If you have custom model weights, load them into the pipeline:

```python
pipe = StableDiffusionPipeline.from_pretrained("path/to/your/model").to("cuda")
```

## Training

This repository also supports fine-tuning the Stable Diffusion model on your own dataset. To prepare for training:

1. **Prepare Dataset**: Ensure that your dataset is in a format compatible with Hugging Face's `datasets` library.
2. **Configure Training Parameters**: Adjust hyperparameters such as learning rate, batch size, and number of epochs.

### Fine-tuning Example

```bash
python train.py --dataset_path /path/to/dataset --output_dir /path/to/output --batch_size 8 --learning_rate 5e-5 --num_epochs 10
```

Training can be done with the `train.py` script, which supports distributed training for large datasets and multiple GPUs.

## Inference

To run inference on a trained model, use the `inference.py` script:

```bash
python inference.py --model_path /path/to/trained/model --prompt "a futuristic city skyline at sunset"
```

## Examples

Here are some example prompts and the corresponding generated images:

- **Prompt**: "a cat sitting on a windowsill, looking at the sunset"
  ![Example Image 1](generated_images/image8.png)

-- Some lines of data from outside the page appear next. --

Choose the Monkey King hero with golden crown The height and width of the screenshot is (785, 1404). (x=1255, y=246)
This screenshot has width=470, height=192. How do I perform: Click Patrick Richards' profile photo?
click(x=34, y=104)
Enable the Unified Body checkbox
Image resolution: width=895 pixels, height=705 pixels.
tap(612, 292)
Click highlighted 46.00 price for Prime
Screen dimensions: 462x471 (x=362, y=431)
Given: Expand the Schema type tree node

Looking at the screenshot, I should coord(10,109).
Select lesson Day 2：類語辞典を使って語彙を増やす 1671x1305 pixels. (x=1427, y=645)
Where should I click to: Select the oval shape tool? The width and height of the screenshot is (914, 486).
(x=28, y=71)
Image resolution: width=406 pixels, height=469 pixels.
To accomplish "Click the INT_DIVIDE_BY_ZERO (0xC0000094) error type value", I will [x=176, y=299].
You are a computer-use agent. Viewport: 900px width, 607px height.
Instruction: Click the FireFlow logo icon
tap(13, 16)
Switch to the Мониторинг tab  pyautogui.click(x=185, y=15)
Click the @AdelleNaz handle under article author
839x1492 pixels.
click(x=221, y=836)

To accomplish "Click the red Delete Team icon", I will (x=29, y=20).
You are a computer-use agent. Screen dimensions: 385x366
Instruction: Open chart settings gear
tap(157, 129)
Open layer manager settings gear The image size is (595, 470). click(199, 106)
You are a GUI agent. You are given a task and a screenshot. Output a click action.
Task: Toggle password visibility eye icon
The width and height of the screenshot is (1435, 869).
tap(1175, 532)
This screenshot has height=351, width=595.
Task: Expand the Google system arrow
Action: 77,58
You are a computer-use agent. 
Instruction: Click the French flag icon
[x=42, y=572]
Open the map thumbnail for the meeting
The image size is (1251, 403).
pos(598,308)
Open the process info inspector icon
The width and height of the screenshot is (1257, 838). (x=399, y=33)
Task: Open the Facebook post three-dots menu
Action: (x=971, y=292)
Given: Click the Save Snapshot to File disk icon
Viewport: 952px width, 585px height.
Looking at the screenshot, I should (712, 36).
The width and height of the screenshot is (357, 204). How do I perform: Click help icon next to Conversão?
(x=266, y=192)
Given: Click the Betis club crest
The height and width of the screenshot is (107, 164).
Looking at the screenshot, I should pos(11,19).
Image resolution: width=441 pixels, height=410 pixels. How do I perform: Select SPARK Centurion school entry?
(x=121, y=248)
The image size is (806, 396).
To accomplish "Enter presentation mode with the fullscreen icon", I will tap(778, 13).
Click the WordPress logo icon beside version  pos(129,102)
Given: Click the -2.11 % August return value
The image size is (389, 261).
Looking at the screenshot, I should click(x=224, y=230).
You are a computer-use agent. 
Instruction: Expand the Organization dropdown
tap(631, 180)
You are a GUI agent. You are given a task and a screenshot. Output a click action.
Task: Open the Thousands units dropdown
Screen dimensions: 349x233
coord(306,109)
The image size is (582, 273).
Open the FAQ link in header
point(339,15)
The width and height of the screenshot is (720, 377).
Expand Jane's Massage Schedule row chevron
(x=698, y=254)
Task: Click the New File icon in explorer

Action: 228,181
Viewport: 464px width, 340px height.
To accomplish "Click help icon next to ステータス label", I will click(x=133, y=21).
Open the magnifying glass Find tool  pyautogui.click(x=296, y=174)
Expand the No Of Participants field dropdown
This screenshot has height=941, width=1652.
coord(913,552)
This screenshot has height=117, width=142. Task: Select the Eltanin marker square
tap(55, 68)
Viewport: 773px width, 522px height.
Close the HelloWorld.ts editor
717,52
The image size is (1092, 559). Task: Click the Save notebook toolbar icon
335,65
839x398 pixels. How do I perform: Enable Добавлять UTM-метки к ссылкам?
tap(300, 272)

- **Prompt**: "a futuristic cityscape with flying cars"
  ![Example Image 2](generated_images/image7.png)

## Acknowledgments

This implementation is based on the **Stable Diffusion** model by [Huggingface](https://github.com/huggingface/diffusers.git) and utilizes the Huggingface **Diffusers** library.

## License

This project is licensed under the terms of the [Apache 2.0 License](LICENSE).